------ SELECTED EXTRACT

Wednesday, April 09, 2008

DP law and search engines

There is a truely remarkable amount happening right now on what one might very loosely call the "Web 2.0" privacy front. On top of the UK Byron report and the Ofcom report dealt with in last two posts to this blog, we also now have the EC Article 29 working party opinion on data protection issues related to search engines.

Very roughly, this report takes the long -expected, but not uncontroversial (especially if you're Google) stance that IP addresses are (mostly) personal data. This follows the view taken previously by the Art 29 WP in its WP 136 that"… unless the Internet Service Provider is in a position to distinguish with absolute certainty that the data correspond to users that cannot be identified, it will have to treat all IP information as personal data, to be on the safe side". Basically even dynamic IP addresses can be connected to particular users given the cooperation of log-keeping ISPs. As such potentially all IP addresses must be viewed as "personal data".

It also argues that:

the Data Retention Directive (2006/24/EC) is clearly highlighted as not applicable to search engine providers. This is because Article 2 sub c of the Framework Directive (2002/21/EC), which contains some of
the general definitions for the regulatory framework over "electronic communications services", explicitly excludes services providing or exercising editorial control over content. Notably, earch engines both filter out illegal content, provide safe search, and respect no-robots text tags on sites, all functions search engines should continue to exercise.

Search engine providers must thus delete or irreversibly anonymise personal data once they no longer serve the specified and legitimate purpose they were collected for, and be capable of justifying retention and the longevity of cookies deployed at all times. The DRD is NOT an excuse to retain data for longer (as Google have previously claimed.) The WP recommended retention for no more than 6 months. Similarly, if search engine providers use cookies, their lifetime should be no longer than demonstrably necessary.

- the DPD does however clearly apply to search engines which deposit cookies on the machines of EU resident users, even if the search engine is based economically or physically outside the EU eg the USA.
European data
protection law also applies to search engines in specific situations, for example if they offer a caching service or specialise in building profiles of individuals based in the EU.

- on DP law, search engines generally fail to say exactly for what purposes they gather personal data of users. If it is used for purposes users might not reasonably have anticipated eg building profiles of users for advertisers, the search industry may be breaking DP law.

------------

• [EXERCISE REQUIREMENTS]:
a: In the blog post on data protection law and search engines, what is the maximum data retention period that the working party recommended?
b: Rewrite the blog post on data protection law and search engines from "- the DPD does" up to and including "based in the EU.", changing "caching service" to "indexing service".

------ RECORD SET

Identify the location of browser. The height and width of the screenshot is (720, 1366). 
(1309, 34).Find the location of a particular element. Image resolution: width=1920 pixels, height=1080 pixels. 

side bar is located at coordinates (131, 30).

------------
------ RECORD SET

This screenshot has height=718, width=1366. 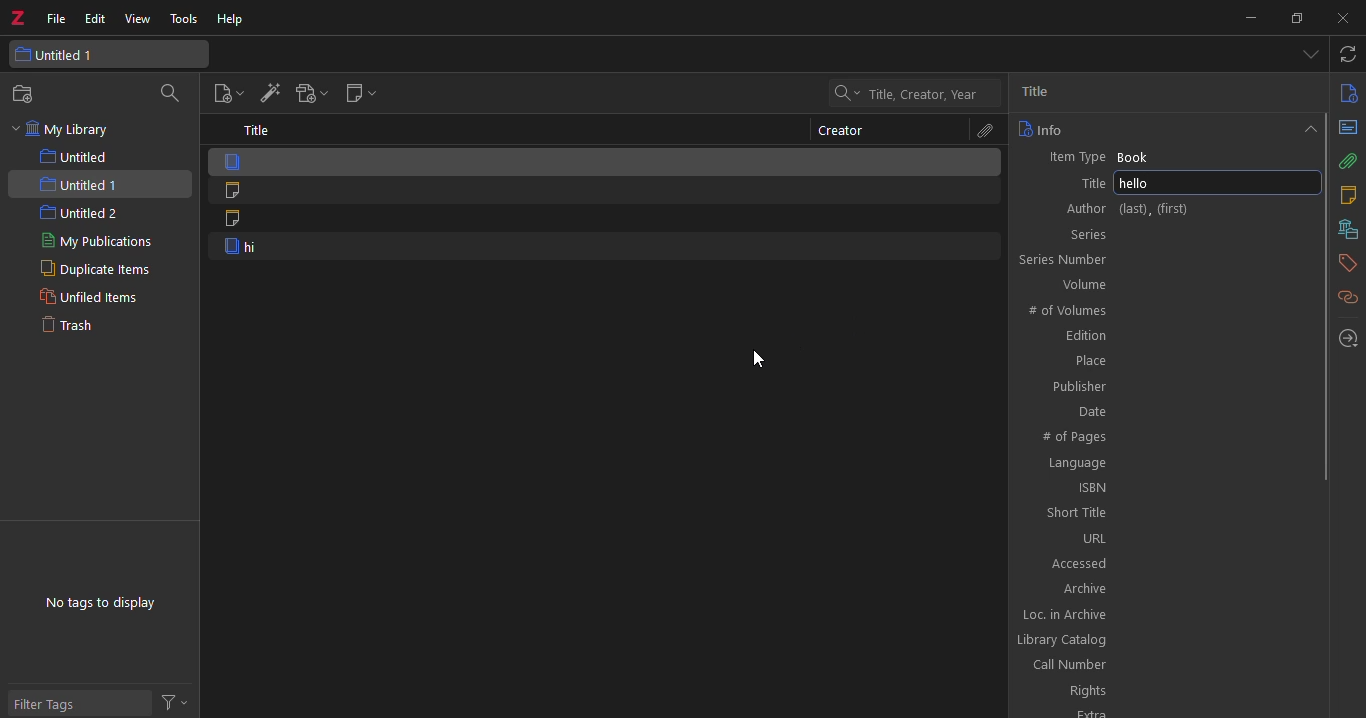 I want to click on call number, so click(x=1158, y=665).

------------

• [ANSWERS TO THE PROBLEMS]:
a: No more than 6 months.

b:
- the DPD does however clearly apply to search engines which deposit cookies on the machines of EU resident users, even if the search engine is based economically or physically outside the EU eg the USA.
European data
protection law also applies to search engines in specific situations, for example if they offer a indexing service or specialise in building profiles of individuals based in the EU.